FAQ – Deepfake e prove digitali

Un video deDeepfake può essere usato come prova in tribunale?

Un contenuto manipolato non può essere considerato una prova affidabile. Per questo motivo i tribunali possono richiedere una perizia informatica per verificarne l’autenticità.

Come si dimostra che un video è stato manipolato?

Attraverso tecniche di analisi forense che includono studio dei metadati, analisi visiva dei frame, verifica delle tracce di editing e confronto con contenuti originali.

È possibile falsificare anche la voce di una persona?

Sì. Le tecnologie di voice cloning permettono di replicare una voce umana con grande precisione. Tuttavia l’analisi audio forense può individuare alcune anomalie caratteristiche.

Chi può eseguire una perizia sui deepfake?

L’analisi deve essere svolta da un perito informatico forense con competenze tecniche e conoscenze delle procedure legali per la gestione delle prove digitali.

Come si dimostra che un video è un deepfake?

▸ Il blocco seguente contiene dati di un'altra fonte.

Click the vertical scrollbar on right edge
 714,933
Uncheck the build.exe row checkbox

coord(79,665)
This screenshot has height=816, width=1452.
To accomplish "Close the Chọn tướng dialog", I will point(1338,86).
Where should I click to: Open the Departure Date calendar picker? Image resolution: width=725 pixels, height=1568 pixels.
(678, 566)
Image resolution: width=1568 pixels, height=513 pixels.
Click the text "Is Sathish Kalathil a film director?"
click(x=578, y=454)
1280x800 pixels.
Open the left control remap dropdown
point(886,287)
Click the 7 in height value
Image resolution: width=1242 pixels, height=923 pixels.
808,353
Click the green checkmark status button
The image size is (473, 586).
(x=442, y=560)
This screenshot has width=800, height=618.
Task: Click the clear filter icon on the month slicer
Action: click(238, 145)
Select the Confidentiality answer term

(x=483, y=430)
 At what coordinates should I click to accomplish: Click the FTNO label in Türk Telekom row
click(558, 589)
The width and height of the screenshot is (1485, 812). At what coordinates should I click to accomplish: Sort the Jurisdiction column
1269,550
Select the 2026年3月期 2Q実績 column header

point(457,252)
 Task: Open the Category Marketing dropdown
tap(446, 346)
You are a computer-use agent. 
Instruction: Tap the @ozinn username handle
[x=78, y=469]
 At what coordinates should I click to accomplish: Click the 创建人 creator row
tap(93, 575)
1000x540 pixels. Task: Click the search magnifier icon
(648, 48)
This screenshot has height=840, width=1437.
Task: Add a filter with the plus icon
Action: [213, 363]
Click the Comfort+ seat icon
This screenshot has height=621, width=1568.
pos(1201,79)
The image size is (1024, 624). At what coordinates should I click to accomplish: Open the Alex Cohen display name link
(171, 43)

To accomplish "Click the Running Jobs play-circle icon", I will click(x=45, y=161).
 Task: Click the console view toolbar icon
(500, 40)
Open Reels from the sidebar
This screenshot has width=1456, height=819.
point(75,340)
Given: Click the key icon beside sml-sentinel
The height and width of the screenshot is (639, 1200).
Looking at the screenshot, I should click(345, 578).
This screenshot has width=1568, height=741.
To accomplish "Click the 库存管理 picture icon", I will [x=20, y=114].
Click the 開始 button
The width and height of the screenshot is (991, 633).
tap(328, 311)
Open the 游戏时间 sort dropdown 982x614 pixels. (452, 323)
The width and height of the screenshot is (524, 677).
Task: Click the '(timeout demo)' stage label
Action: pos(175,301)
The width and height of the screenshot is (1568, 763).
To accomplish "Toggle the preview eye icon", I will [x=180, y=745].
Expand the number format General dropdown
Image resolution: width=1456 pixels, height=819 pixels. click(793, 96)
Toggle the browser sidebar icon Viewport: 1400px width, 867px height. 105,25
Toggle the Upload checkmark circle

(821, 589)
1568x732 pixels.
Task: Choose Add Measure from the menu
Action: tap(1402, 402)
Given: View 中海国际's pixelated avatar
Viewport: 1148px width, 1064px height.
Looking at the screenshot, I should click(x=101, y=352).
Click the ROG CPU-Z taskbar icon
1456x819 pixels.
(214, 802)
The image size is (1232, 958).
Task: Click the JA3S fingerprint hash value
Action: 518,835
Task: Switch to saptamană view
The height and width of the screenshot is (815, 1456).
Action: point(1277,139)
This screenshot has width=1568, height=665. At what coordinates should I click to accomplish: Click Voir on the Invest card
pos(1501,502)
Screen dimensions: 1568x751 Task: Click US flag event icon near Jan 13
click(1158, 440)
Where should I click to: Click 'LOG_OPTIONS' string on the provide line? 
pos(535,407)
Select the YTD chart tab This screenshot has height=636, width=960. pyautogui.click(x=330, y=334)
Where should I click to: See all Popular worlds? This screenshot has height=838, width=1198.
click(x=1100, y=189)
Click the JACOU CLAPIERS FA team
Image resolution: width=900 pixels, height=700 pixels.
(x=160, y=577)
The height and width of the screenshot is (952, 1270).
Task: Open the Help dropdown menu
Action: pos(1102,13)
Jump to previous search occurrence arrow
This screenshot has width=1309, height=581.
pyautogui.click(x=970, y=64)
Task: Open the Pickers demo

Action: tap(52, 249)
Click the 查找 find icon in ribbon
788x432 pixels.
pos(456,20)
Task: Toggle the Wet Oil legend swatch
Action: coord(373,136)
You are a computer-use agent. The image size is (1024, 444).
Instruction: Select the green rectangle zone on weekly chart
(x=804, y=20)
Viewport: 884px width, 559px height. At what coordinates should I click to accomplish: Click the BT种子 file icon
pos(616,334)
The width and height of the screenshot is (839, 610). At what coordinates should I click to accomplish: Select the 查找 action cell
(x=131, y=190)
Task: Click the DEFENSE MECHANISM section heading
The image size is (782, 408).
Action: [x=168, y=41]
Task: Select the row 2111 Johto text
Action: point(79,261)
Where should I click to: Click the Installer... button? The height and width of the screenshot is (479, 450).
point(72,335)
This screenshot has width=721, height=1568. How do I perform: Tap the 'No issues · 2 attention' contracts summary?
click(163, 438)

Un deepfake può essere individuato tramite analisi dei metadati, studio delle anomalie visive nei frame, verifica delle tracce di editing e analisi audio forense.

Un video deepfake può essere usato come prova in tribunale?

Un contenuto manipolato non è considerato una prova affidabile. Per questo motivo i tribunali possono richiedere una perizia informatica per verificarne l’autenticità.

Chi può analizzare un possibile deepfake?

L’analisi deve essere effettuata da un perito informatico forense che utilizza tecniche di acquisizione forense, analisi dei file digitali e strumenti di verifica dell’integrità delle prove.